Search code examples
pythonweb-scrapingxpathplaywrightplaywright-python

Get href link using python playwright


I am trying to extract the link inside a href but all I am finding it is the text inside the element

The website code is the following:

<div class="item-info-container ">
   <a href="/imovel/32600863/" role="heading" aria-level="2" class="item-link xh-highlight" 
   title="Apartamento T3 na avenida da Liberdade, São José de São Lázaro e São João do Souto, Braga">
   Apartamento T3 na avenida da Liberdade, São José de São Lázaro e São João do Souto, Braga
   </a>

And the code I am using is:

element_handle = page.locator('//div[@class="item-info-container "]//a').all_inner_texts()

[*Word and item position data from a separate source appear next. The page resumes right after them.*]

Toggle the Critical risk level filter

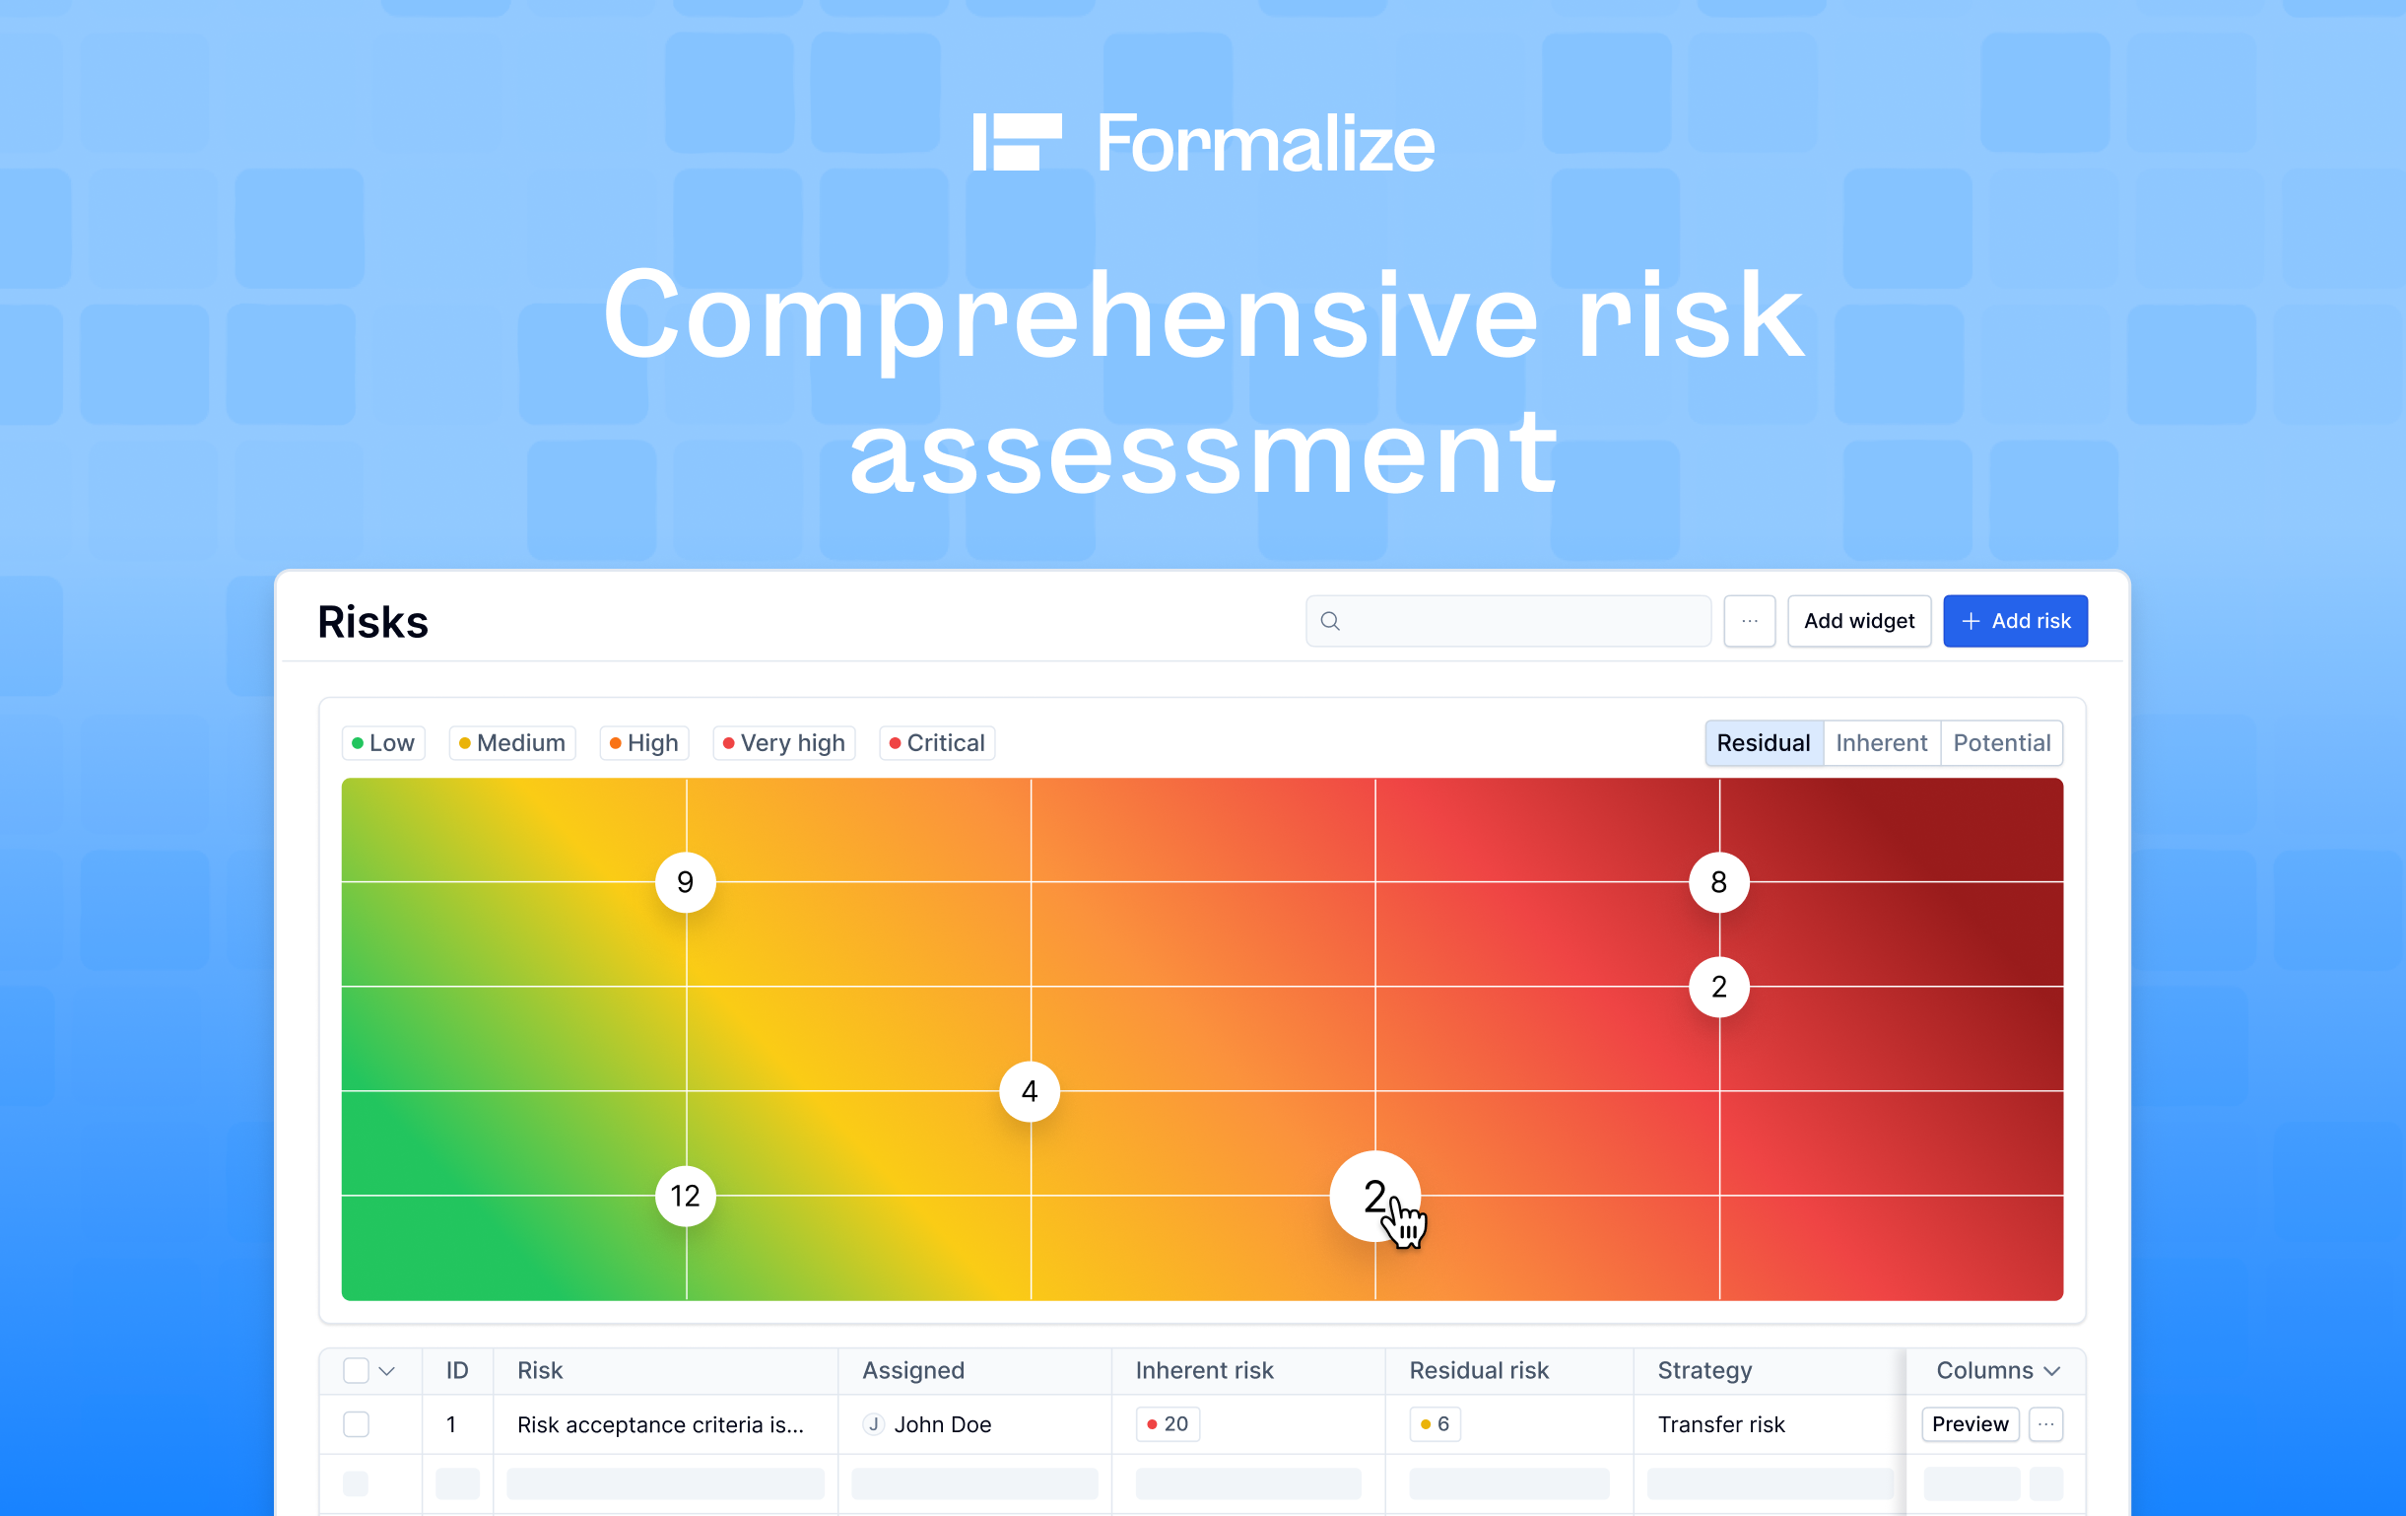tap(937, 743)
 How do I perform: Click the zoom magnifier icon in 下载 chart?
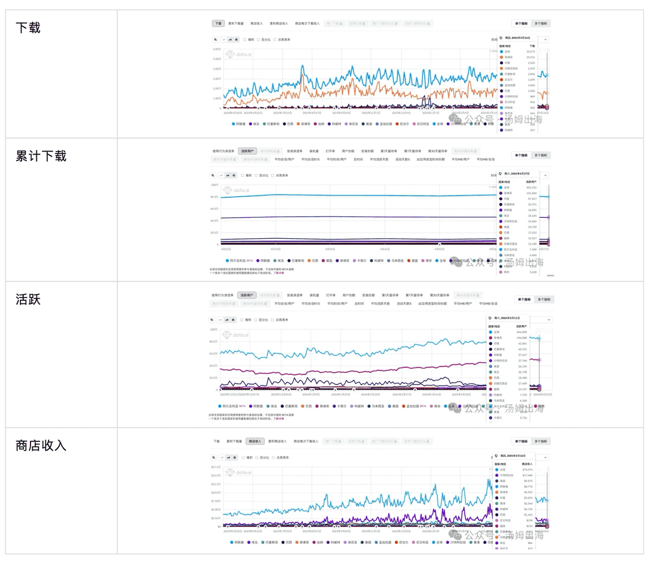[215, 39]
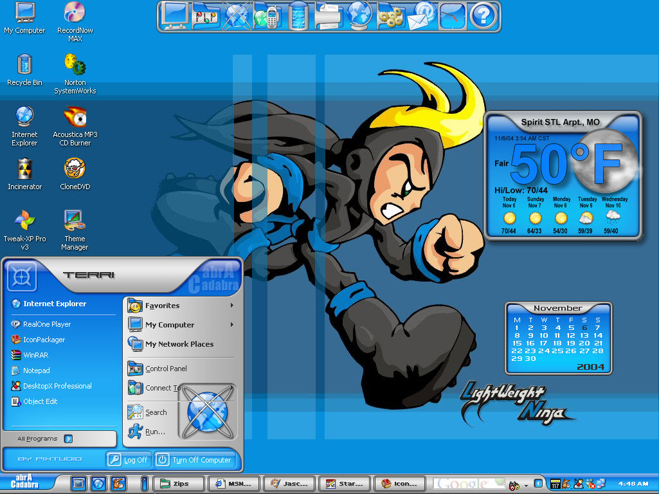
Task: Click the help question mark dock icon
Action: point(483,16)
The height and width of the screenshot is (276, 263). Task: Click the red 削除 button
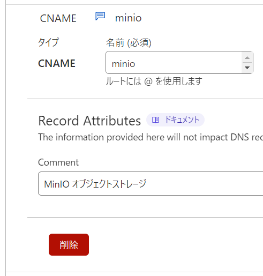coord(69,244)
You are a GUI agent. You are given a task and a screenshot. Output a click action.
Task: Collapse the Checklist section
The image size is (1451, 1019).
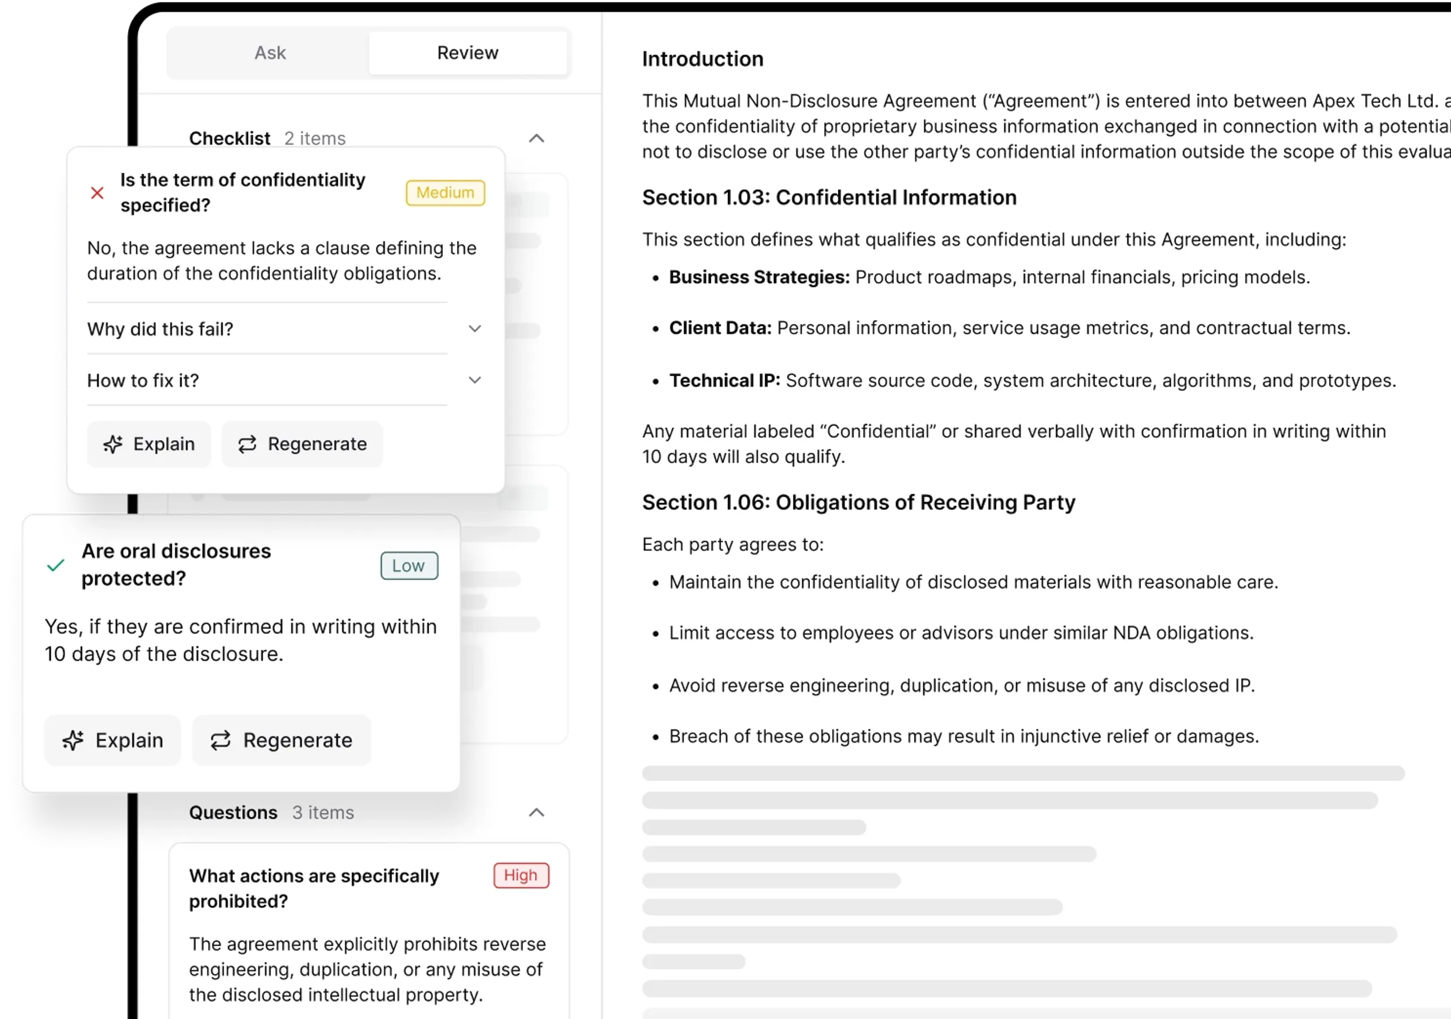pyautogui.click(x=537, y=138)
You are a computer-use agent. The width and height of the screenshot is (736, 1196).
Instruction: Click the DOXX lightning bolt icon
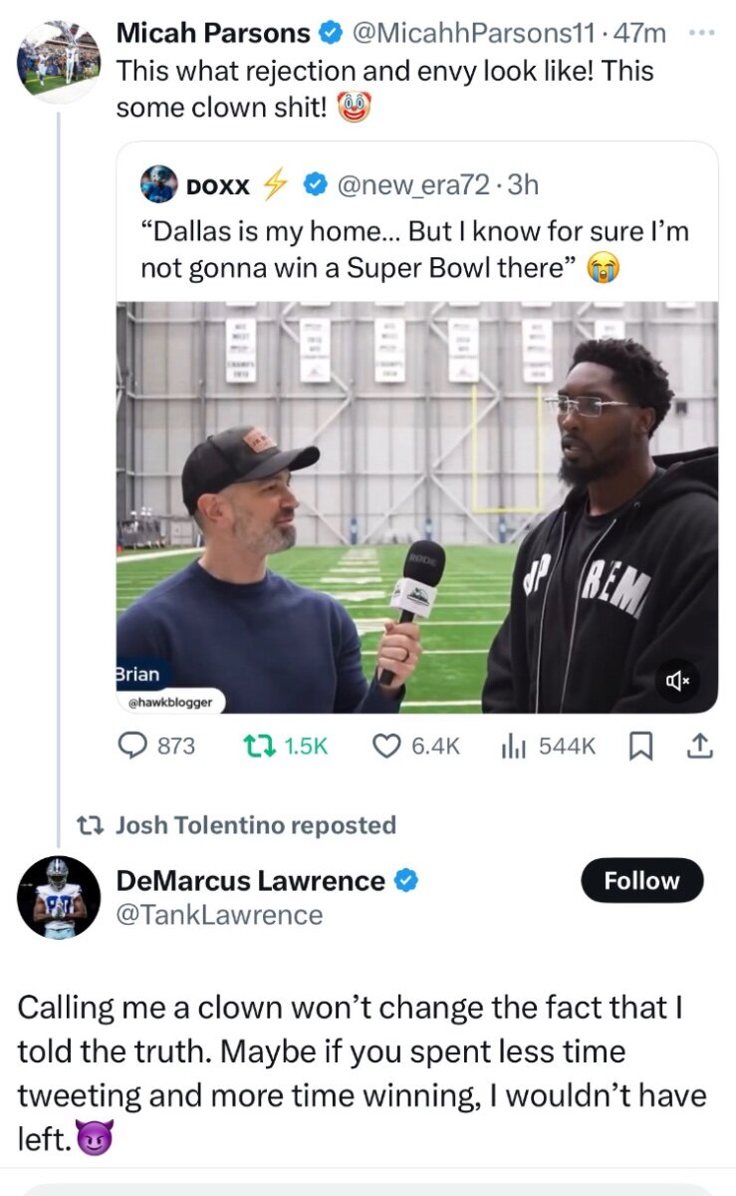[x=274, y=184]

No matter if I specify //a[@href] or not, my output is always the title text:

Apartamento T3 na avenida da Liberdade, São José de São Lázaro e São João do Souto, Braga

When what I really want to achieve is:

/imovel/32600863/

Any ideas of where my logic is failing me?


Solution

  • Using get_attribute:

    link = page.locator('.item-info-container ').get_by_role('link').get_attribute('href')
    

    More than one locator:

    link_locators = page.locator('.item-info-container ').get_by_role('link').all()
    for _ in link_locators:
        print(_.get_attribute('href'))